== Provided data ==
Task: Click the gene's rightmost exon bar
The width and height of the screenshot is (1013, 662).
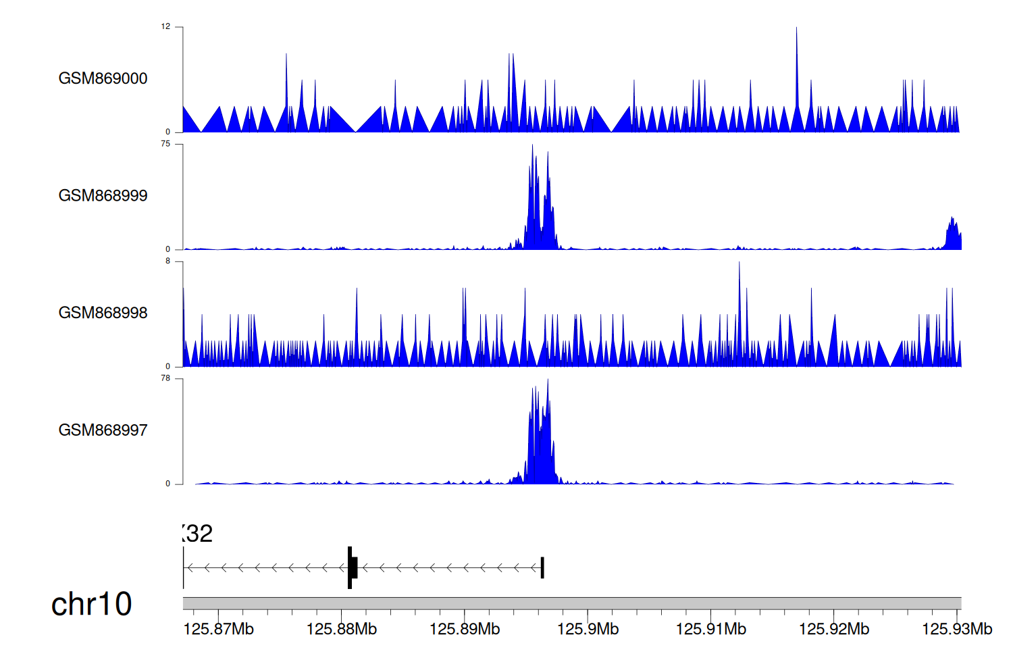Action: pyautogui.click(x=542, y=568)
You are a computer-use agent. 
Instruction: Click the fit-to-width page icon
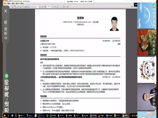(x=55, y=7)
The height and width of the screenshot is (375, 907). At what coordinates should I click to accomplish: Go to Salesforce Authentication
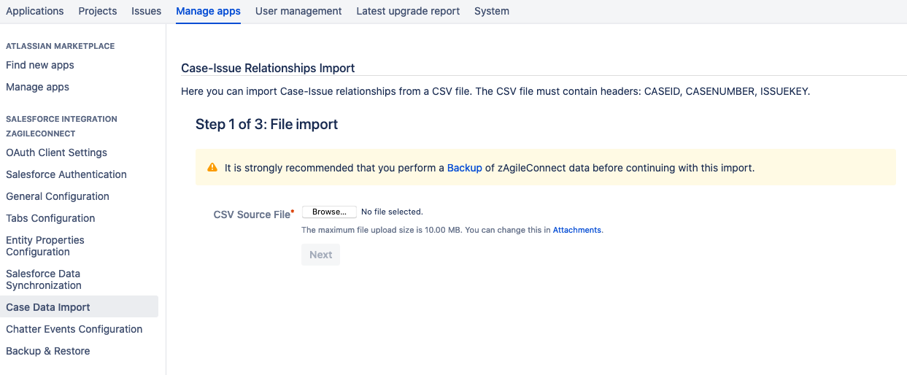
===
== Provided data ==
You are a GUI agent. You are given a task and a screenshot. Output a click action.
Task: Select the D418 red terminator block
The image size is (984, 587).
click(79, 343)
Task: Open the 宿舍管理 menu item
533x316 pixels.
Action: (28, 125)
===
Task to complete - Only one part of the listing is wanted: the lines from the one containing "Task: Click the gene's rightmost exon bar" through the one containing "The height and", both included. Please transcribe it exactly, leaving out the pictures.

Solution for this exercise -
Task: Click the gene's rightmost exon bar
The width and height of the screenshot is (1013, 662).
Action: pyautogui.click(x=542, y=568)
You are a computer-use agent. 
Instruction: Click the fit-to-width page icon
(x=55, y=7)
The height and width of the screenshot is (375, 907). At what coordinates should I click to accomplish: Go to Salesforce Authentication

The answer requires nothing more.